At fourteen years old, the idea of £10.50 a day for picking up some potatoes was too good for me to resist. It seemed like riches compared to my previous wage of £0.00 per day. I had calculated that if I worked the whole week, I’d be rolling in it and could spend my cash in my continuing quest to dress like the members of Duran Duran and follow them around the globe with a view to eventually marrying one of them.

Now, I’m no Tess of the Durbervilles by any stretch of the imagination, but I thought in my stupid hairsprayed head that working on a farm would be “quite nice”. I was wrong. It is a deeply unpleasant business. Especially for a fourteen year old whose only recorded manual labour up until this point has been tidying her room under extreme coercion by her parents, and filling the dishwasher once a week on Sunday to the soundtrack of the Top Forty Countdown.

To say I was ill prepared would be understating things. There I am on wet October morning, about to pick potatoes in a big field, but you can bet your Eighties arse I’m still going to be rocking those lycra infused Oddball stretch spray on jeans I’ve barely been out of since I bought them. Never mind that I can’t actually physically get out of them, I’m mainly wearing them because “lads from school might be there”.

I’d like to think that I was at least wearing wellies, but I can’t in all honesty tell you I wasn’t in fact wearing tukka boots or suede pumps with dainty bows on the toes. And as anyone who has ever worked on a farm, nay been in Scotland, in October will tell you; you need yer wellie boots.

So here’s how tattie picking works- the clue’s in the name. A tractor with a thingy attached goes up the field. The thingy digs over the ground exposing the tatties to the world, it is your job to pick them up. There we stand, with our own six meter square area to clear of tatties and put them in buckets. You’ve the time it takes for the tractor to come back down the field until we move on to the next dug section of earth to start over again. It’s physical work alright. In fact, it’s chain gang type work. Without the fetching striped jammies and ….erm, chains.

After a few lanes of tattie filled earth, I’m way behind. Ruddy faced men with meaty hands are shouting at me in frustration, as I claw my way in the earth, falling to my knees with tears in my eyes, vowing never to eat a potato ever again. I resemble Tim Robbins when he finally gets to the end of the shit tunnel in the Shawshank Redemption.


It’s the end of the first tattie picking day and I can barely move for exhaustion and muscle rippage. After the tractor deposits the trailer full of tattie howking** kids back at the pick up point, my dad has to chisel a hardened Misssy shaped mud sarcophagus off me before my Mum will let me in the house.
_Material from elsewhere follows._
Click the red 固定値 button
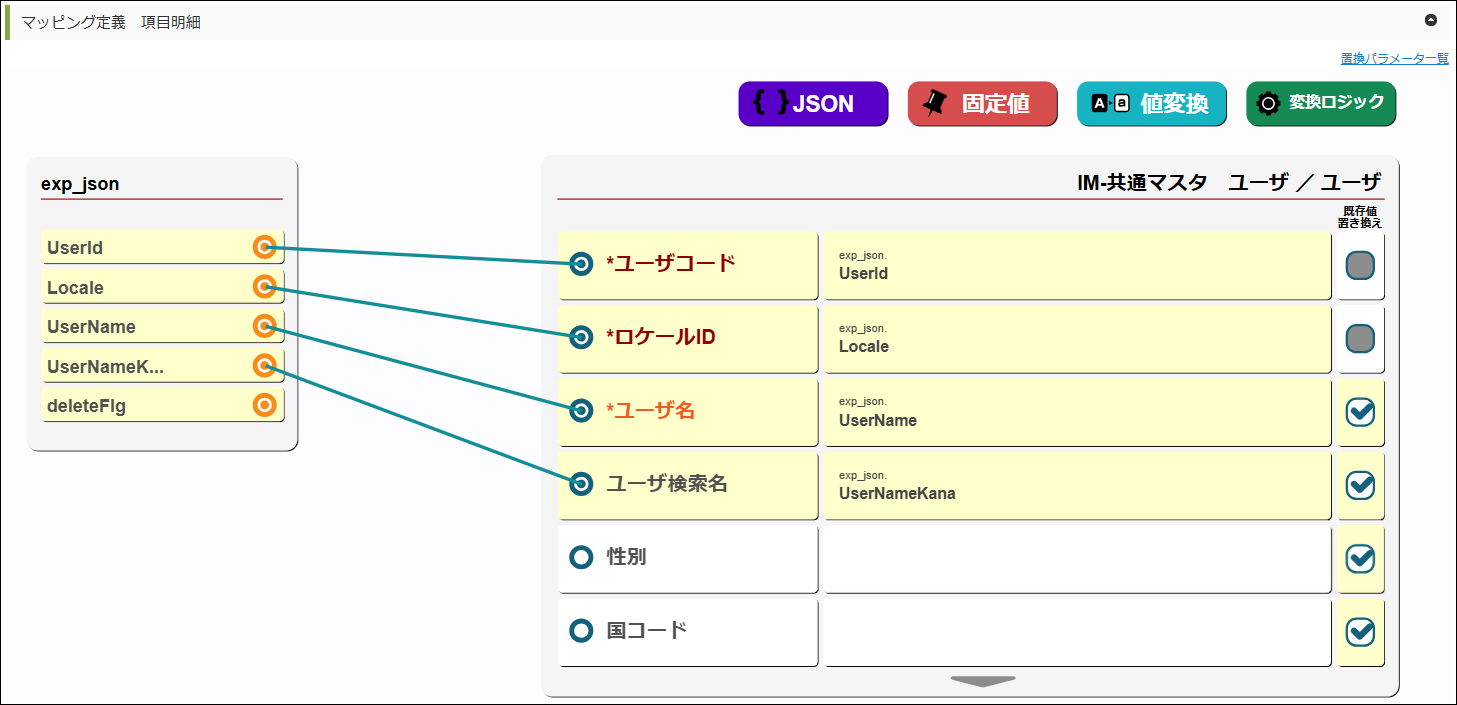This screenshot has width=1457, height=705. click(x=982, y=104)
I return home, at least with a little brown envelope containing £10.50. The hardest tenner I’ve ever earned. As well as the hardest fifty pence.

The next morning, Day Two of Tattie Week dawns and my dad gives me my wake up call.

But I will not be working the fields that day…or any other. Dad smirks and closes my bedroom door behind him and somewhere down the road a trailer trundles off to the potato farm without me on it.

(Can you remember how you made your first Dollar/Pound/Euro/Peso/Rouble? Delete as appropriate.)

* For overseas visitors tattie means potato. You knew that, right?

**Howk is Scottish for to pull up. you can even howk up your trousers if they are falling down.